Women helping women

by Sara Germanotta

For the past decade, Rosemère resident, Maria Larosa Napolitano, has been bringing a spark of joy to the lives of female victims of domestic violence.

Larosa Napolitano is the president and founder of Valora. It’s an organisation that collects much-needed funds for women living in shelters in Laval, Lanaudière and the Laurentians. The 50-year-old and her team are currently busy working on their second annual Valora Walk, which will take place in mid-September. It’s one of the many events the organization is hosting to help women in need. Their biggest fundraiser is the Valora Holiday Open House which happens right before Christmas. At last year’s event, hundreds of Rosemère residents braved the treacherous freezing rain to support Valora’s initiatives. Larosa Napolitano and her 16-member all-female committee—a tight-knit group of family and friends—raised more than $12,000 and collected 1,200 gifts for women living in shelters on Montreal’s North shore.

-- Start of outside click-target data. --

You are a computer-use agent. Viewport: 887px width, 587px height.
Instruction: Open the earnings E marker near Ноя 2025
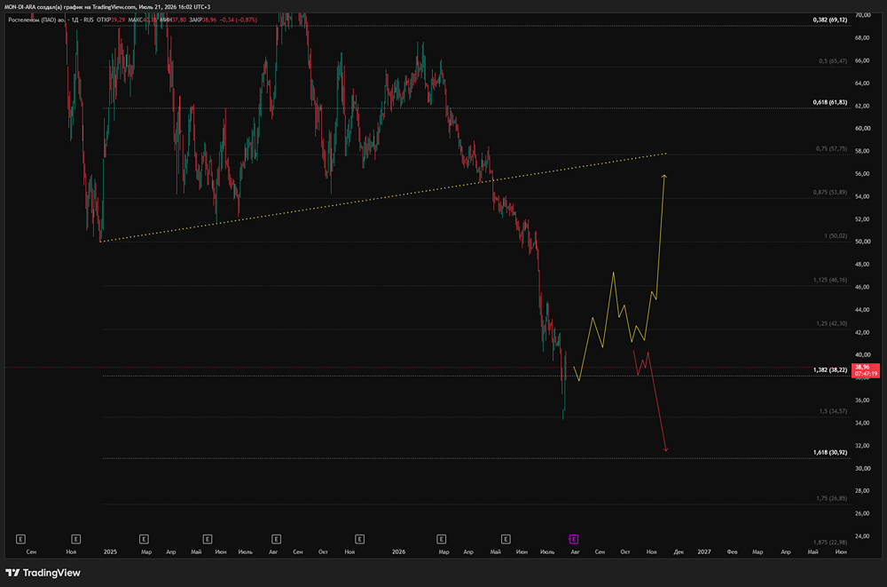pos(359,539)
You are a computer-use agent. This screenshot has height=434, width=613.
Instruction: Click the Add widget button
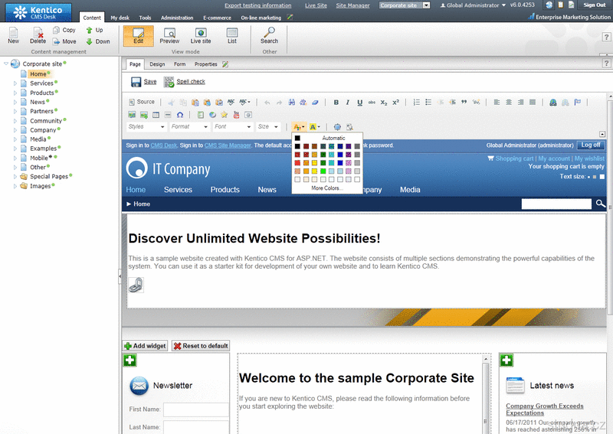coord(145,346)
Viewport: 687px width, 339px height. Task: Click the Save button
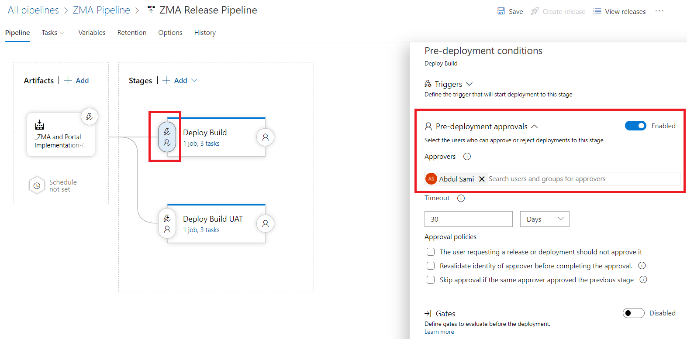click(510, 11)
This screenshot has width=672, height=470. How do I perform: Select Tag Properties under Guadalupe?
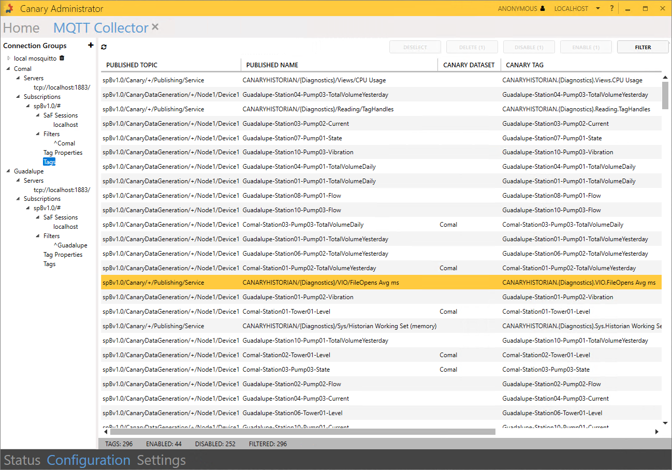[63, 255]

Larosa Napolitano started the initiative 10 years ago by opening her own home to family, friends and neighbours in an effort to unite the community in an act of gratitude. “I’ve known a few women who’ve experienced domestic violence and I wanted to show them that someone is always there to help, even in their darkest moments,” she explains. “Knowing all these great people in our community, I thought I would open my home and invite everyone to bring a little gift. It was the holidays and we are more than blessed. I wanted to reach out to those women who didn’t have anything to give to their kids because they had to leave their haven.”

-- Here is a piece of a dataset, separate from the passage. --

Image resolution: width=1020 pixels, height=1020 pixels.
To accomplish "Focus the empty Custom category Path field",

Armed with a desire to do good and a lot of connections in the Rosemère community, Larosa Napolitano got on the phone and started spreading the word. One of the first people she called was her good friend, Sandy Morello. “When Maria called me with her idea for an open house, I said ‘let’s do it,’” recalls Morello. “We started it in her home; she prepared this beautiful table, this spread of food, and all her friends, people that respect her, came to her house with their arms full of gifts.”

Larosa Napolitano says more than 300 gifts were collected at that first Holiday Open House. She and a group of friends loaded the gifts into the trunks of their cars and drove to a local shelter. “I remember we were all crying as we delivered the gifts,” says Morello. “We had no idea what to expect when we walked into the shelter. The women were so surprised and so very grateful.”

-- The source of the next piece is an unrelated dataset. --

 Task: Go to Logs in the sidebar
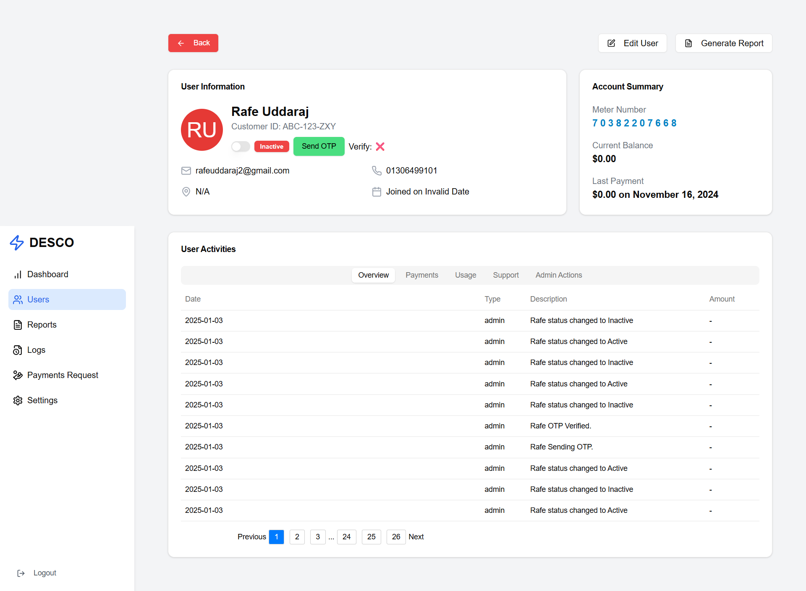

Larosa Napolitano’s annual Open House has gotten bigger and bigger over the years, now collecting holiday gifts and funds for 11 local women’s shelters. The event provides a flicker of much-needed hope to women who find themselves in very desperate situations. 

Valora committee-member, Giovanna Di Biase, has seen firsthand the devastation that domestic violence leaves in its wake. Di Biase is a sergeant in the Laval police department. “I’ve responded to hundreds of calls regarding domestic violence and they’re the ones that have had the biggest impact on me as a police officer. It’s so painful to see women, who are so very nurturing and very forgiving, in these situations. Sometimes we are able to get them out and other times we’ll be called back again and again. There are times we lose some.”

According to a recent Statistics Canada report, the most common type of violent crime experienced by women is perpetrated by an intimate partner. Di Biase says the awareness raised by organizations such as Valora is having more than just a monetary impact on female victims of domestic abuse; following their 2017 Holiday Open House, Rosemère mayor, Eric Westram, invited Larosa Napolitano and her team to City Hall as the municipality became one of the first in the province to establish a zero tolerance policy for violence against women. “In situations of domestic abuse, often times when we get there, everything is calm and they say everything is ok and our hands are tied, we can’t go any further,” explains Di Biase. “This zero tolerance policy gives police officers greater authority to take action and stay there and ask questions.” Larosa Napolitano and her team are now working on expanding the good work they do.